### SOURCE MATERIAL
----
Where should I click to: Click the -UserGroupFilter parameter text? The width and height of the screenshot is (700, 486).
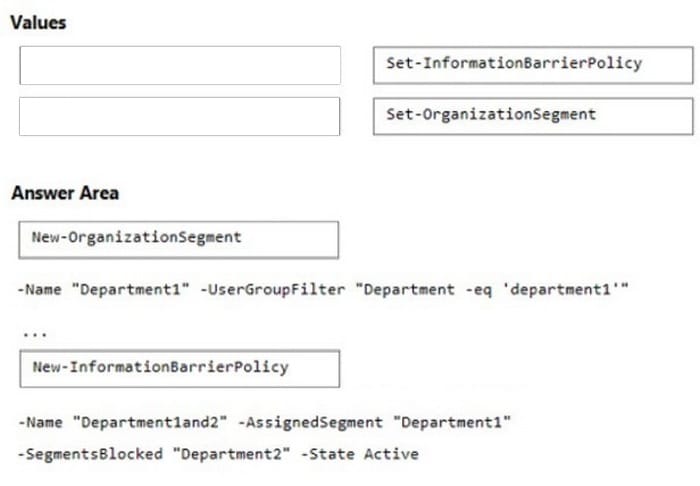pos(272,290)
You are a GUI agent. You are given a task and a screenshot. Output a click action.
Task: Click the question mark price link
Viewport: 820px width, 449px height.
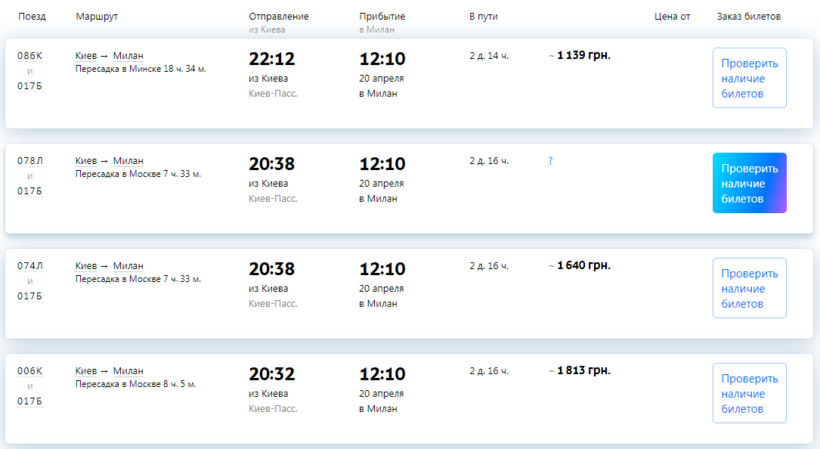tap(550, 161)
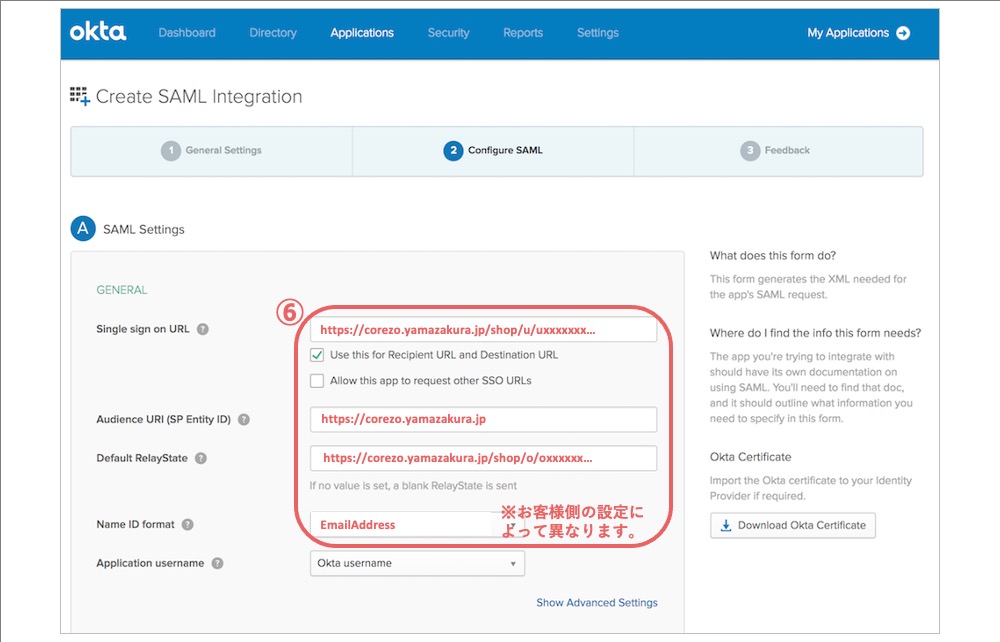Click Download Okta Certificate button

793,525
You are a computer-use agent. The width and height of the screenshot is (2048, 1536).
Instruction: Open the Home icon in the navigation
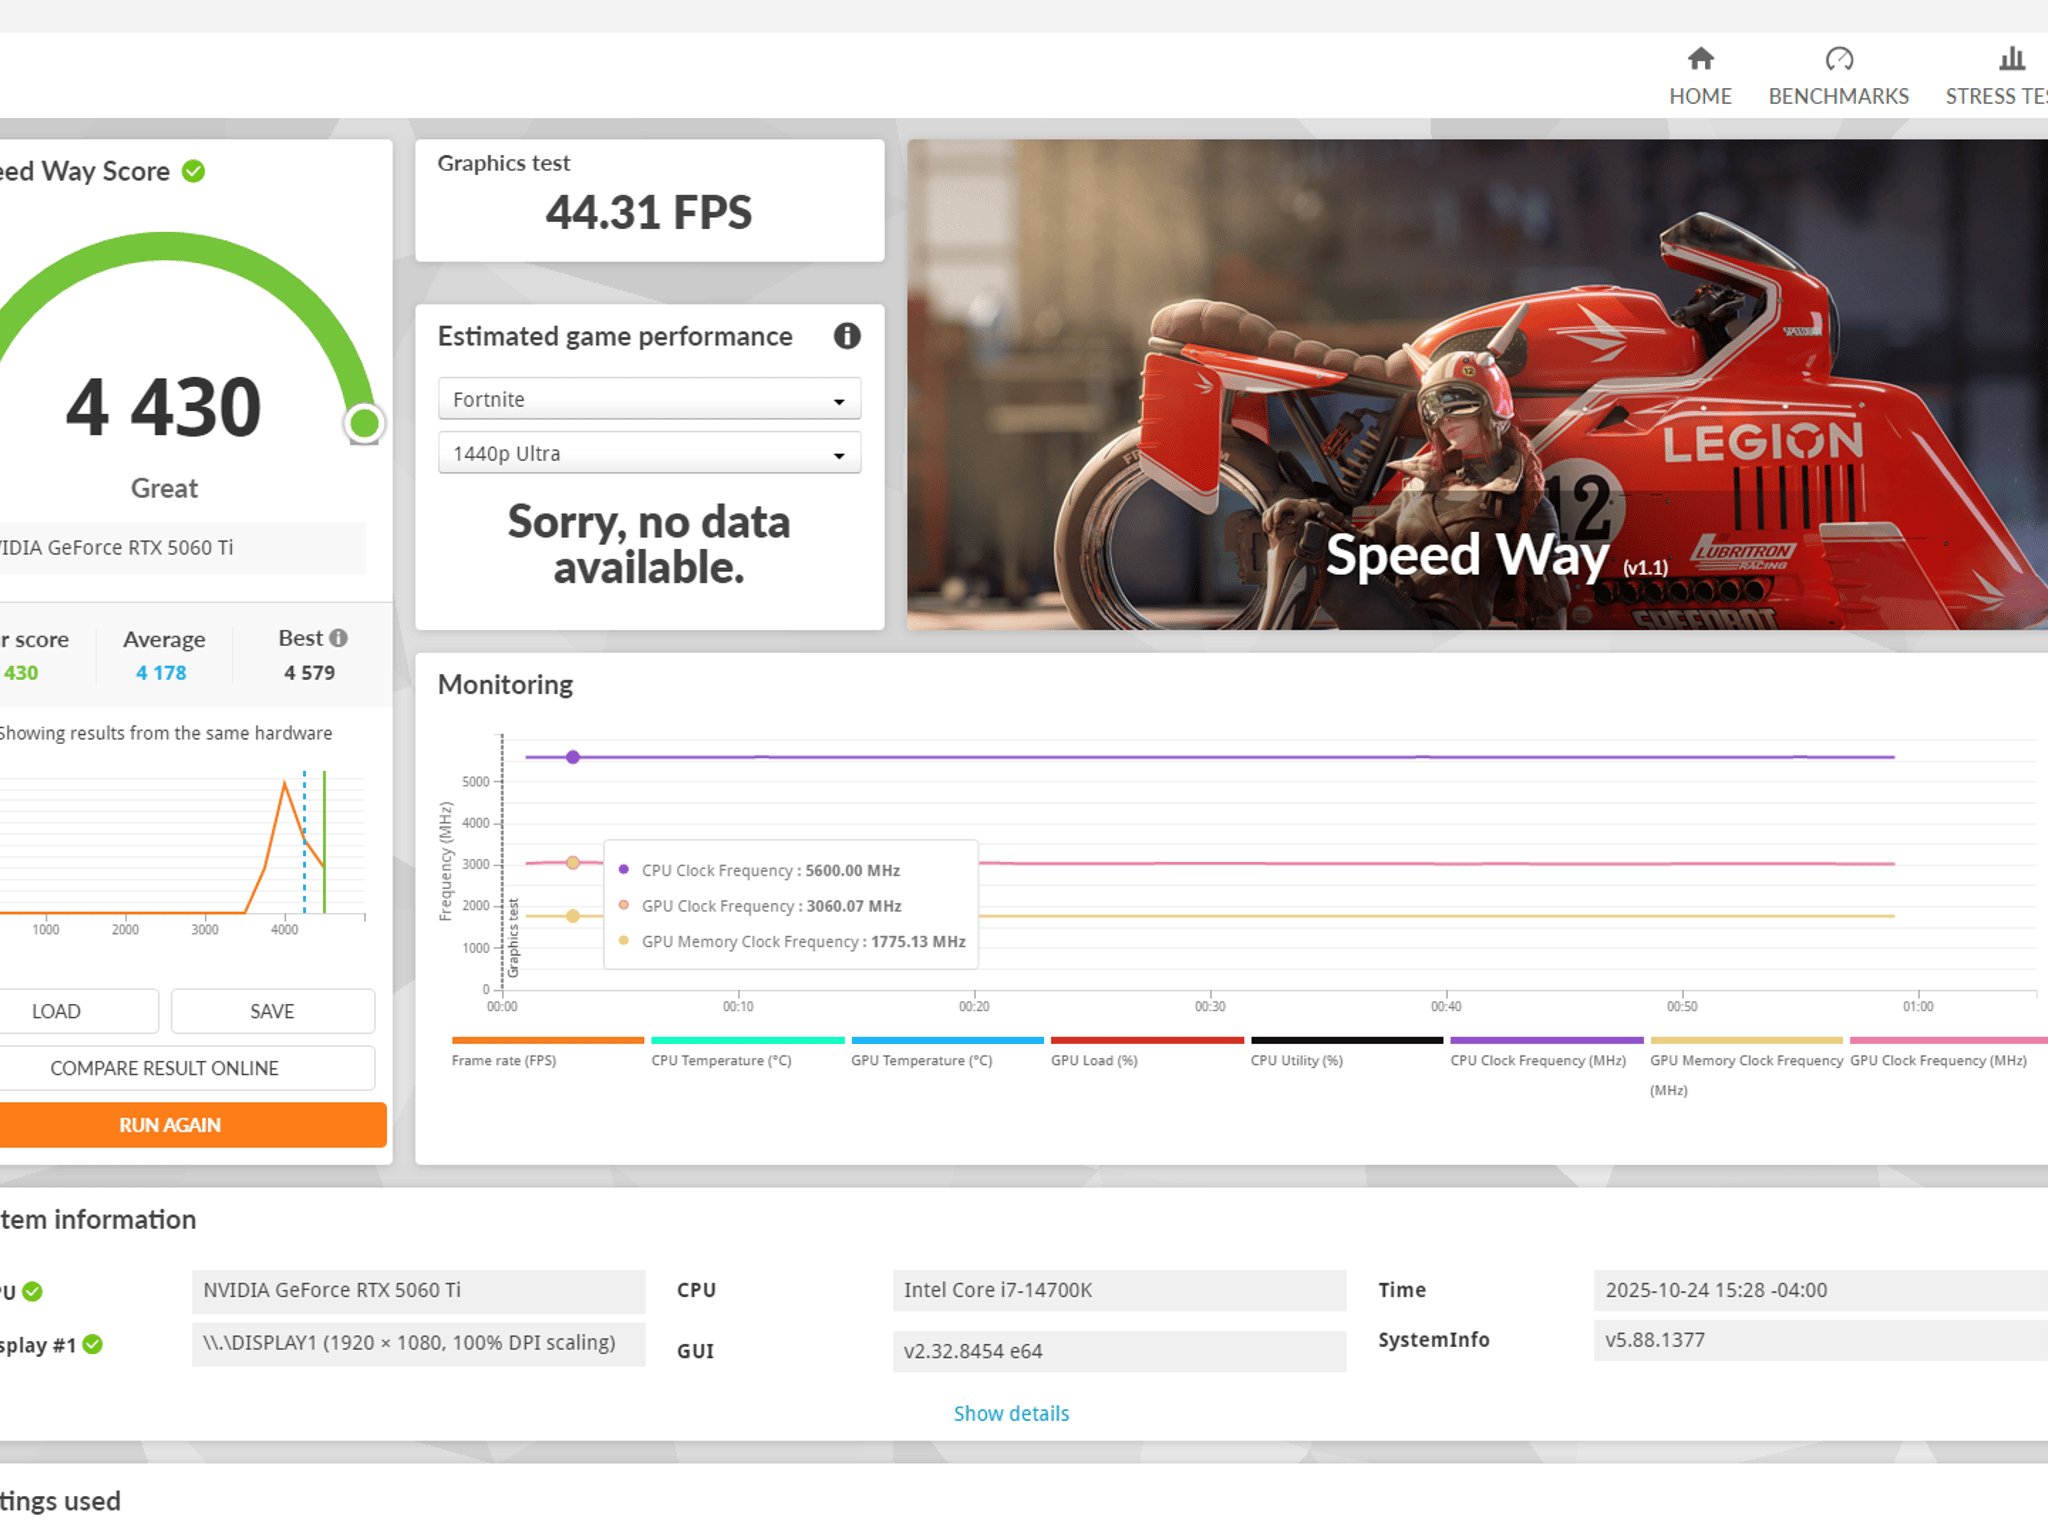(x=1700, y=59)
----
Your answer must be the full listing, reproduced word for word, without its pictures.

### SOLUTION TO THE PROBLEM
Where should I click to: Click the -UserGroupFilter parameter text? The width and height of the screenshot is (700, 486).
pos(272,290)
You are a GUI agent. You are given a task and a screenshot. Output a click action.
Task: Click the question mark price link
Viewport: 820px width, 449px height.
tap(550, 161)
Click Download Okta Certificate button

793,525
You are a computer-use agent. The width and height of the screenshot is (2048, 1536).
Instruction: Open the Home icon in the navigation
(x=1700, y=59)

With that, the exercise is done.